--- start of PASSAGE PROVIDED ---

Wednesday, September 27, 2017

Week Thirty-Nine - Rules for Peace

Beside the Well

James 3:18  “And the fruit of righteousness is sown in peace of them that make peace.”
            I am still struck with the correlation between the days of Jeremiah Burroughs and our own.  Truly, man has not changed!  He constantly needs instruction.  As Reverend Burroughs addresses his congregation on the subject Blessed are the Peacemakers, he moves from the philosophy of wider society into the home and the neighborhood.  I’m afraid we, too, are still in need of these admonitions. 
            Let me list them for you.  Here are his rules for peace in the family.
1.     Be considerate – consider the pressures and temper of others as you approach them with requests and comments.
2.     Choose carefully the time to address grievances.  (Never poke a sleeping bear.)
3.     Address incidences individually.  Not everything is wrong or displeasing.  Look for and remember positives and your goal of peace.
4.     Motivate obedience out of love rather than fear.
5.     Address infractions from love and concern instead of anger.
            And here are his rules for peace in the church and community.
1.     Do not entertain gossip.
2.     Do not be quick to judge.
3.     Do not fall out with others before you have gone to God in prayer.
4.     Use private means of reconciliation before public ones. (Matthew 18)
5.     Work together in love.
6.     Put the rights of others first.  Be willing to deny yourself.
7.     Avoid envy – do good yourself and rejoice to see others succeeding.
8.     Strive to create a community where issues can be discussed and resolved amicably.
            All these rules can be supported with Scripture.  They are basic to Christian living and success in life.  However, we are often negligent in applying them.

--- end of PASSAGE PROVIDED ---
--- start of SUPPLIED MATERIAL ---

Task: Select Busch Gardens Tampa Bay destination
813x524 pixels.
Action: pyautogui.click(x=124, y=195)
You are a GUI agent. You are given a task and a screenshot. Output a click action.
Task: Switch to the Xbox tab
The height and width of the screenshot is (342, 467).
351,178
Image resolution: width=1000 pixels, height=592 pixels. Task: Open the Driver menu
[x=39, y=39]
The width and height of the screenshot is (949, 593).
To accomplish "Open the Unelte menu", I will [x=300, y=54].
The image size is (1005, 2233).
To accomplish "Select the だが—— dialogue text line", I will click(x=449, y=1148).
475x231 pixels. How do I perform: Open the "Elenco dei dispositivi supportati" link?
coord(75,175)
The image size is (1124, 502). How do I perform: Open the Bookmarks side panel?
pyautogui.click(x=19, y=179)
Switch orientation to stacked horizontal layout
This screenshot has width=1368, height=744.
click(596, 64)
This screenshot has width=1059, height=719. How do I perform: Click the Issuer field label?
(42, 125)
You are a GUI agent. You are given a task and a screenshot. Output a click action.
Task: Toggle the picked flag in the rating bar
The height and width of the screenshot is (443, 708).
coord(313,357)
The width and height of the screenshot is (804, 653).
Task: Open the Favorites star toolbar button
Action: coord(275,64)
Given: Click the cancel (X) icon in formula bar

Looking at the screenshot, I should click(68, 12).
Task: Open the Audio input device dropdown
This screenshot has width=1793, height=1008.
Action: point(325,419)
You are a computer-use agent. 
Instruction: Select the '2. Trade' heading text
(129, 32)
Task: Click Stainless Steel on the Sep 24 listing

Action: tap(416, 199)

--- end of SUPPLIED MATERIAL ---

__EXERCISE__:
Please answer these questions about the rules-for-peace devotional, one line each.
(a) Which Bible verse is quoted at the top of the devotional?
(b) Under the rules for peace in the family, what should obedience be motivated by instead of fear?
(c) Which Bible chapter is cited beside the rule about using private means of reconciliation before public ones?

__TASK SOLUTION__:
(a) James 3:18
(b) Love
(c) Matthew 18